Ganha-pão de 240 mil catarinenses, a agricultura familiar oferece graves riscos à saúde e deveria ser uma atividade proibida a crianças e adolescentes devido aos riscos de intoxicação por agrotóxicos. O diagnóstico é do pesquisador da Unicamp Pedro Henrique Abreu, que apresentou a juízes do trabalho de Santa Catarina, na última sexta (19), um estudo no qual defende que o pequeno agricultor não tem como cumprir as regras de segurança no uso de pesticidas, cada vez mais presentes nas plantações de todo o Brasil, o maior consumidor mundial desse tipo de produto.
“São regras totalmente fora da realidade do pequeno produtor”, criticou o farmacêutico, cuja palestra encerrou o 4º Módulo de Estudos da Escola Judicial do TRT-SC, citando a exigência de um veículo com caçamba para o transporte dos pesticidas e a determinação para que os frascos sejam armazenados em depósito com piso cimentado.
Após pesquisar um conjunto de 60 procedimentos de segurança em 81 pequenas propriedades no município de Lavras (MG), Pedro Abreu concluiu que o uso de agrotóxicos deveria ser banido das pequenas propriedades por oferecer grande riscos de contaminação não apenas aos trabalhadores, mas também a seus familiares. “As roupas e os equipamentos de proteção geralmente são lavados no único tanque disponível da casa, contaminando todas as roupas da família”, apontou.
Regras demais
Segundo Abreu, o problema acontece porque as regras de segurança exigidas têm origem em procedimentos industriais, que não podem ser adaptados à estrutura das pequenas propriedades rurais e à cultura dos agricultores.
“Um produto que exige a leitura prévia de nove cartilhas de segurança definitivamente não é seguro para o consumidor”, argumenta o pesquisador, que considera injusto culpar os pequenos produtores por descumprir procedimentos complexos. “Mesmo que o agricultor quisesse cumprir todas essas regras, ele jamais conseguiria”.
Abreu citou como exemplo o uso do equipamento de proteção individual (EPI), que é obrigatório para a preparação e aplicação de agrotóxicos.

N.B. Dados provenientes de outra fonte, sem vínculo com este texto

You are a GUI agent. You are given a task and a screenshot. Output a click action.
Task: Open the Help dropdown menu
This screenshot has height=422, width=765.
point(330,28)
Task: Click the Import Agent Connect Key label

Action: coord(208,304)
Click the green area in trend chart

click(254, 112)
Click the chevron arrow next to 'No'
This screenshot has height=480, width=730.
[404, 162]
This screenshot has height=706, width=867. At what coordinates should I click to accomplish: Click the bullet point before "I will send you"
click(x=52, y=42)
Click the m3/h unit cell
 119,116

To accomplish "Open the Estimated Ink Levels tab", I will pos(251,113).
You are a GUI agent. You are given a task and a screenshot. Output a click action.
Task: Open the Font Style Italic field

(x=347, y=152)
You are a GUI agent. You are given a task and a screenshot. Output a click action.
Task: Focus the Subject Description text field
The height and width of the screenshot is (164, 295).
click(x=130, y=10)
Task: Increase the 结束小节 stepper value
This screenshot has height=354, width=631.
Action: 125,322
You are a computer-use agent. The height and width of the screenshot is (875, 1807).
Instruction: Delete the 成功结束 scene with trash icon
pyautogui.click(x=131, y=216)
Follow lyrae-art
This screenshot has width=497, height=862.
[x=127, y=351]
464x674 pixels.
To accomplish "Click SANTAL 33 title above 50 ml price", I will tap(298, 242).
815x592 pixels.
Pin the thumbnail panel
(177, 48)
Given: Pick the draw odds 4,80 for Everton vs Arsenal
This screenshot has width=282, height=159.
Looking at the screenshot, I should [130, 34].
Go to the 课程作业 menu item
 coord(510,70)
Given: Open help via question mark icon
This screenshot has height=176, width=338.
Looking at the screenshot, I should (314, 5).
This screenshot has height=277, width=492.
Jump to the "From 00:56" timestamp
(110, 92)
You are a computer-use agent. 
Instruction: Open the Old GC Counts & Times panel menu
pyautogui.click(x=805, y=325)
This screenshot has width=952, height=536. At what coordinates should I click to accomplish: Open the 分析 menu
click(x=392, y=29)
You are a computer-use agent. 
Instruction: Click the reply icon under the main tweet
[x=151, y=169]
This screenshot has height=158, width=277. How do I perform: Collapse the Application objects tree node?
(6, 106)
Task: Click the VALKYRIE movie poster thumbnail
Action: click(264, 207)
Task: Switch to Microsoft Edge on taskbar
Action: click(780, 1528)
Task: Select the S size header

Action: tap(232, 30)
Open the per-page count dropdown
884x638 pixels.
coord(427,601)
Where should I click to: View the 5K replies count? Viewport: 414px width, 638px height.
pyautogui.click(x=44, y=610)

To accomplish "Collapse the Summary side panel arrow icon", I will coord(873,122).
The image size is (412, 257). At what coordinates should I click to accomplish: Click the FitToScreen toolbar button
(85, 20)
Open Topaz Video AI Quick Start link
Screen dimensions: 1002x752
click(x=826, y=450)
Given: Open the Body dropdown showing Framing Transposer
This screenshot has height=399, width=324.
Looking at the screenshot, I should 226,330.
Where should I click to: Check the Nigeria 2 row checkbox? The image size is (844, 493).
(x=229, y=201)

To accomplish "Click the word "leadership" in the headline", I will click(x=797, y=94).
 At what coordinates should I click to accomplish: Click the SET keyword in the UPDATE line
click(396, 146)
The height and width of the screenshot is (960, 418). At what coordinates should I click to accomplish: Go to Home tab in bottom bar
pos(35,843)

O traje possui ao todo oito componentes, que devem ser colocados em uma ordem específica e retirados em outra sequência. Além disso, o EPI deve ser limpo em um tanque exclusivo, com escoamento para uma fossa séptica — procedimento ignorado pelos agricultores entrevistados na pesquisa.
“Não havia ninguém que soubesse como vestir a roupa”, lembrou o pesquisador, ressaltando que o traje não foi projetado para ser usado sob o sol. “A viseira fica embaçada, faz muito calor e dá uma sensação de falta de ar. Não é surpresa que ninguém consiga ficar meia hora usando esse tipo de roupa”, argumentou.
Legislação
Pedro Abreu fez duras críticas à legislação brasileira e aos órgãos governamentais que regulam a venda e o uso de agrotóxicos, afirmando que a aplicação desse tipo de substância só faz sentido no contexto do chamado agronegócio — monoculturas amplas e altamente industrializadas. Para ele, a Justiça do Trabalho deve encarar os pesticidas como um fator que precariza o trabalho do homem do campo e cujos riscos não podem ser controlados por equipamentos ou a partir de procedimentos simples. “Não há como falar em uso seguro de agrotóxico no âmbito da agricultura familiar”, concluiu.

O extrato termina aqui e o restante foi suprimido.